-- WHAT YOU ARE ASKED TO DO --
Reproduce every line of the material below word for word, keeping its order, spacing, and characters unchanged.

-- DATASET RECORDS follows --

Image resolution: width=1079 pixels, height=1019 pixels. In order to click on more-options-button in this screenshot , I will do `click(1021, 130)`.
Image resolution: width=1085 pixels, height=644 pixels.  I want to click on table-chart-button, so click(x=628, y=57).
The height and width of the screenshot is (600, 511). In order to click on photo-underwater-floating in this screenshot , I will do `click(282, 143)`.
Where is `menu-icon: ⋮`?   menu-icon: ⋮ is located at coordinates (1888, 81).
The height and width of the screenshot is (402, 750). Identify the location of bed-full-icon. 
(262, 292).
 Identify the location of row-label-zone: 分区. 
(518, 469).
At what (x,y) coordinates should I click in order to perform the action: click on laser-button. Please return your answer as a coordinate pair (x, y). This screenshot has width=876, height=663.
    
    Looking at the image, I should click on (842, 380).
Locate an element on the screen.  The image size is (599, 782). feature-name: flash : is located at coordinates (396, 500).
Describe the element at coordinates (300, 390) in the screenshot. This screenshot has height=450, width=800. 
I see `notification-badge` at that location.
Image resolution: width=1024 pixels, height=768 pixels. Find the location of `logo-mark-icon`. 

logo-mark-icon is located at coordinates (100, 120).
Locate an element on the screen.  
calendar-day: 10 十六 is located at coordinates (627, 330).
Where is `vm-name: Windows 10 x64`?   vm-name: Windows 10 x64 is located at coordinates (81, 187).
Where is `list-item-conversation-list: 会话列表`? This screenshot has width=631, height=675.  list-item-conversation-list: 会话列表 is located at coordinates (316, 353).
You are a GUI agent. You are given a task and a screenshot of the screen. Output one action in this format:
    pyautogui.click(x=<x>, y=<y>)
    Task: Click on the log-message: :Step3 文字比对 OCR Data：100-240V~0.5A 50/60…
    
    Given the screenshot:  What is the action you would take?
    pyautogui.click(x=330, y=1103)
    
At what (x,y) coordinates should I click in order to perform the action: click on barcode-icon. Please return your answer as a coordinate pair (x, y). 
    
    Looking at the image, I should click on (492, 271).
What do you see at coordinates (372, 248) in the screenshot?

-- DATASET RECORDS concluded --

-- REPLY --
Image resolution: width=1079 pixels, height=1019 pixels. In order to click on more-options-button in this screenshot , I will do `click(1021, 130)`.
Image resolution: width=1085 pixels, height=644 pixels.  I want to click on table-chart-button, so click(x=628, y=57).
The height and width of the screenshot is (600, 511). In order to click on photo-underwater-floating in this screenshot , I will do `click(282, 143)`.
Where is `menu-icon: ⋮`?   menu-icon: ⋮ is located at coordinates (1888, 81).
The height and width of the screenshot is (402, 750). Identify the location of bed-full-icon. 
(262, 292).
 Identify the location of row-label-zone: 分区. 
(518, 469).
At what (x,y) coordinates should I click in order to perform the action: click on laser-button. Please return your answer as a coordinate pair (x, y). This screenshot has width=876, height=663.
    
    Looking at the image, I should click on (842, 380).
Locate an element on the screen.  The image size is (599, 782). feature-name: flash : is located at coordinates (396, 500).
Describe the element at coordinates (300, 390) in the screenshot. This screenshot has height=450, width=800. 
I see `notification-badge` at that location.
Image resolution: width=1024 pixels, height=768 pixels. Find the location of `logo-mark-icon`. 

logo-mark-icon is located at coordinates (100, 120).
Locate an element on the screen.  
calendar-day: 10 十六 is located at coordinates (627, 330).
Where is `vm-name: Windows 10 x64`?   vm-name: Windows 10 x64 is located at coordinates (81, 187).
Where is `list-item-conversation-list: 会话列表`? This screenshot has width=631, height=675.  list-item-conversation-list: 会话列表 is located at coordinates (316, 353).
You are a GUI agent. You are given a task and a screenshot of the screen. Output one action in this format:
    pyautogui.click(x=<x>, y=<y>)
    Task: Click on the log-message: :Step3 文字比对 OCR Data：100-240V~0.5A 50/60…
    
    Given the screenshot:  What is the action you would take?
    pyautogui.click(x=330, y=1103)
    
At what (x,y) coordinates should I click in order to perform the action: click on barcode-icon. Please return your answer as a coordinate pair (x, y). 
    
    Looking at the image, I should click on (492, 271).
What do you see at coordinates (372, 248) in the screenshot?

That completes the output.